• _Exercise_: The task calls for each line of the records below in which the word "прайс" appears.

[Source data — start]

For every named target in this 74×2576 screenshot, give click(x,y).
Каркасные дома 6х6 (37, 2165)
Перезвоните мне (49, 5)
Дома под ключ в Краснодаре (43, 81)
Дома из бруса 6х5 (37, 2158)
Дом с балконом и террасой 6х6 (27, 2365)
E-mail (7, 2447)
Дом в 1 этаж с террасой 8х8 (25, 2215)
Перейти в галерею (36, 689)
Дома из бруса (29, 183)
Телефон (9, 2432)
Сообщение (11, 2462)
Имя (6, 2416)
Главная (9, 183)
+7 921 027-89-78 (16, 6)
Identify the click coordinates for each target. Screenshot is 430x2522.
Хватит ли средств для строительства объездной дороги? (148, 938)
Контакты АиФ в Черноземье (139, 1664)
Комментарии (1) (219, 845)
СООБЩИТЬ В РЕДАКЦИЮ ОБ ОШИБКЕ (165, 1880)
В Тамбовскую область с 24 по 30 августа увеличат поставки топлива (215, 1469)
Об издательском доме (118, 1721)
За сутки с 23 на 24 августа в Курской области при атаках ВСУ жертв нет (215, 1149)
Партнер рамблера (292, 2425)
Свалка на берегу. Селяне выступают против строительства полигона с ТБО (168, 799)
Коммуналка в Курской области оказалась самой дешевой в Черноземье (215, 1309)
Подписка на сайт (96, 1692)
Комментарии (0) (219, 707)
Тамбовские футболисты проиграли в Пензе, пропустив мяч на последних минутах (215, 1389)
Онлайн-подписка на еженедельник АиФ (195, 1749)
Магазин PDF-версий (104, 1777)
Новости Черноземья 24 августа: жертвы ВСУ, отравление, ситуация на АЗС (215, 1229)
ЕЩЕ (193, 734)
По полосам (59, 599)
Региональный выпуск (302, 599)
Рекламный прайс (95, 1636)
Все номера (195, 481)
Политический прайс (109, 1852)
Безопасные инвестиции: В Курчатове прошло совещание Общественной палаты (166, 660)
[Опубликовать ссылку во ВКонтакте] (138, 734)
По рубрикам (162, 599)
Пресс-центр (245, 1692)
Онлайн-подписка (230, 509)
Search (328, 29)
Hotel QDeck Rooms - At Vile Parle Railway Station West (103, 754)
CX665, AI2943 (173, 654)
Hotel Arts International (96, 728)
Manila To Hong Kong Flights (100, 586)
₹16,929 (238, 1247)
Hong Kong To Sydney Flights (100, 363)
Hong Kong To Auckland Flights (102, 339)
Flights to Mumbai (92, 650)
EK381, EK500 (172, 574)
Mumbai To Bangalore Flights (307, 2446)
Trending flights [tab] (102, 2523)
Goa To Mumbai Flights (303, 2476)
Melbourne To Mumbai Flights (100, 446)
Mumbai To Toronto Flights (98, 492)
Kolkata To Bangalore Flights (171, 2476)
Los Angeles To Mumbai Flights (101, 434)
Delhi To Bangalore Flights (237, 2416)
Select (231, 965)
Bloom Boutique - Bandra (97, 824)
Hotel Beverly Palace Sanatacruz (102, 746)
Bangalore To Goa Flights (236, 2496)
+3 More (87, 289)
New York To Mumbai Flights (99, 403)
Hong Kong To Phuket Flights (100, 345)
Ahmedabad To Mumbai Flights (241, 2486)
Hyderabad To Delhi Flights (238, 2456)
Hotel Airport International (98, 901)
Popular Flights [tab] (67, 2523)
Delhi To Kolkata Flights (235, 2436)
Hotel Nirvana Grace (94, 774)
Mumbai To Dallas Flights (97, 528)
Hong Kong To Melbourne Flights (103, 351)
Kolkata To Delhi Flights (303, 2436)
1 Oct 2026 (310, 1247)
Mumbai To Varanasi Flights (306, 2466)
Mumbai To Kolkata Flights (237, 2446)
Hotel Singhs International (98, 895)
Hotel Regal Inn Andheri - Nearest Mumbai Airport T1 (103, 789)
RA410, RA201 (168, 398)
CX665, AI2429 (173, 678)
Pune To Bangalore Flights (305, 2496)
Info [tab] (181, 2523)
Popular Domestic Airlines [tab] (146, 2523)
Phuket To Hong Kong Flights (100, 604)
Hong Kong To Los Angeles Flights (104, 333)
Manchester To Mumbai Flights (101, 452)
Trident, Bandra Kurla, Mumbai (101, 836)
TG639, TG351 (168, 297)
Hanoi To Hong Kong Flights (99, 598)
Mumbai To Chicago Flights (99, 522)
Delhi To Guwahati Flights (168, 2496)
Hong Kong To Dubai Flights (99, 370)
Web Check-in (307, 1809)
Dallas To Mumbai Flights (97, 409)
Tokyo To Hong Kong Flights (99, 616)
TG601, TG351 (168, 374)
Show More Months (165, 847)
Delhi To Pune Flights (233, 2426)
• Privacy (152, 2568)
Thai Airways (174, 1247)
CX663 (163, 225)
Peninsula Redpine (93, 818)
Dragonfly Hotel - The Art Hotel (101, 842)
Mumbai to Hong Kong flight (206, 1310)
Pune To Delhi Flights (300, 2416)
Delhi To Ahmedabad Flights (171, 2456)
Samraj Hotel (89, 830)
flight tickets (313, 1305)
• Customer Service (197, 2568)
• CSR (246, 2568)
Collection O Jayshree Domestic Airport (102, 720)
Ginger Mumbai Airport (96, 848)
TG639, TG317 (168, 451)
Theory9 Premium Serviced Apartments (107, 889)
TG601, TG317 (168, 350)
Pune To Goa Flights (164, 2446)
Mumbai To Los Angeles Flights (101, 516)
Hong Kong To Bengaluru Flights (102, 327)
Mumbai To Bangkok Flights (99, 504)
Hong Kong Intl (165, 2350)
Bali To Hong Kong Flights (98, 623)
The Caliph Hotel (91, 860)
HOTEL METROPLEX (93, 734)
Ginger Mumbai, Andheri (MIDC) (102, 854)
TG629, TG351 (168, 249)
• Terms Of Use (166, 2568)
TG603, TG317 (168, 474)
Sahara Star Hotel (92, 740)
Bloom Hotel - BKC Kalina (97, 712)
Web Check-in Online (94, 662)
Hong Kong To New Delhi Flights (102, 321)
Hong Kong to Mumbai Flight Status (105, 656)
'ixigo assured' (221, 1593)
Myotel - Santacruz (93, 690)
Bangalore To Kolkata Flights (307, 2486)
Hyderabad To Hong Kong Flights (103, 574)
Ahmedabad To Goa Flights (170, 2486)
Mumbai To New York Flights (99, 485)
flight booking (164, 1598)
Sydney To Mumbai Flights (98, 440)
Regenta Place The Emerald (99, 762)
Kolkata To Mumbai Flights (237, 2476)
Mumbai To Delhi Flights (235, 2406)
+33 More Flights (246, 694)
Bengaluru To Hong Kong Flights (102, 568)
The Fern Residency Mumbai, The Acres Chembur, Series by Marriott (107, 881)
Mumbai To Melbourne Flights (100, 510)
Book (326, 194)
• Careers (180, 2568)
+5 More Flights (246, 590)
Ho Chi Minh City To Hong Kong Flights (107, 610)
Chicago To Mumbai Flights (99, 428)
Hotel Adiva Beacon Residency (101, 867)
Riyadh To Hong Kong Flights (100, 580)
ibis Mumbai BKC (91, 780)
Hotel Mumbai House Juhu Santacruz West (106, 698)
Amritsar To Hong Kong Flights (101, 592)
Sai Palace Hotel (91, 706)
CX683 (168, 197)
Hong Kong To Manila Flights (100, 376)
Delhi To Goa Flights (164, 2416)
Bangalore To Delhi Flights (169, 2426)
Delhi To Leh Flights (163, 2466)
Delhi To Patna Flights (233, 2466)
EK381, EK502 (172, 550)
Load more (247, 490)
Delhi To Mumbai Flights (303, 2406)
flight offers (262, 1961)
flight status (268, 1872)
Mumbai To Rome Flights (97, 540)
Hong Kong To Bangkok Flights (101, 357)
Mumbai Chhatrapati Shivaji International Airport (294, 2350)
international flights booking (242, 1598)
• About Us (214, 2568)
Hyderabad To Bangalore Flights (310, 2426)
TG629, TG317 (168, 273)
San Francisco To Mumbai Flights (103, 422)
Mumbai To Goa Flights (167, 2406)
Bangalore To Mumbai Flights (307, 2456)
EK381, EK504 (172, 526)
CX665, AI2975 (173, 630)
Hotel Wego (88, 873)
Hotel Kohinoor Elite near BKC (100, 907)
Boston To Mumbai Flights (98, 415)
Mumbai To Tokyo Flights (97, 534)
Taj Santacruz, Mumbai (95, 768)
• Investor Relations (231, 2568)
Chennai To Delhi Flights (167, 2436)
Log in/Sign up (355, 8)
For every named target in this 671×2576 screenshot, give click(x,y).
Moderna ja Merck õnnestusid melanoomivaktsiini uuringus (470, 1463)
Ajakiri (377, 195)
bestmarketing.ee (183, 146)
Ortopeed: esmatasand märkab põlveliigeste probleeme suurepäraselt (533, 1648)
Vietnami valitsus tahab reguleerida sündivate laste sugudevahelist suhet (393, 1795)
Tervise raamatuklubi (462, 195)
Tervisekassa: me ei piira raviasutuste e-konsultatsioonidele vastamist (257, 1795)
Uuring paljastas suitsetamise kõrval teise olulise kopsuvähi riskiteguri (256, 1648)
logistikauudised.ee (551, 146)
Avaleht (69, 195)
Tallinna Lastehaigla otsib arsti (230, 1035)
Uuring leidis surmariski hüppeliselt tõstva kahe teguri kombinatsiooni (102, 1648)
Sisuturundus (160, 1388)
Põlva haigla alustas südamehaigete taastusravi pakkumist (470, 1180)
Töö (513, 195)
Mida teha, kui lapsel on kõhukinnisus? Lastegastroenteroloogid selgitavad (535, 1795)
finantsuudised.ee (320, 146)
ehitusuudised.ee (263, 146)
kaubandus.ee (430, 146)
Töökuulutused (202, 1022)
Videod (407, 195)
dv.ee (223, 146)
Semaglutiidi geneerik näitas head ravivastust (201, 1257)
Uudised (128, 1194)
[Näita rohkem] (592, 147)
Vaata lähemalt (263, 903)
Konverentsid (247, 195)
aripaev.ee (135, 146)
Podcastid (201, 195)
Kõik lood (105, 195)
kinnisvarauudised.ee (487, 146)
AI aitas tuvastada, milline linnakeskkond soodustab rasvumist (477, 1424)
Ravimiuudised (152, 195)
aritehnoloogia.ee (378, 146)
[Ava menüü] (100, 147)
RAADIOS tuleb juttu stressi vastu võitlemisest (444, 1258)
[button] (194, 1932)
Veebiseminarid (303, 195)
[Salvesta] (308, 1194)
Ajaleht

[Source data — finish]

• _Response box_:
Рекламный прайс (95, 1636)
Политический прайс (109, 1852)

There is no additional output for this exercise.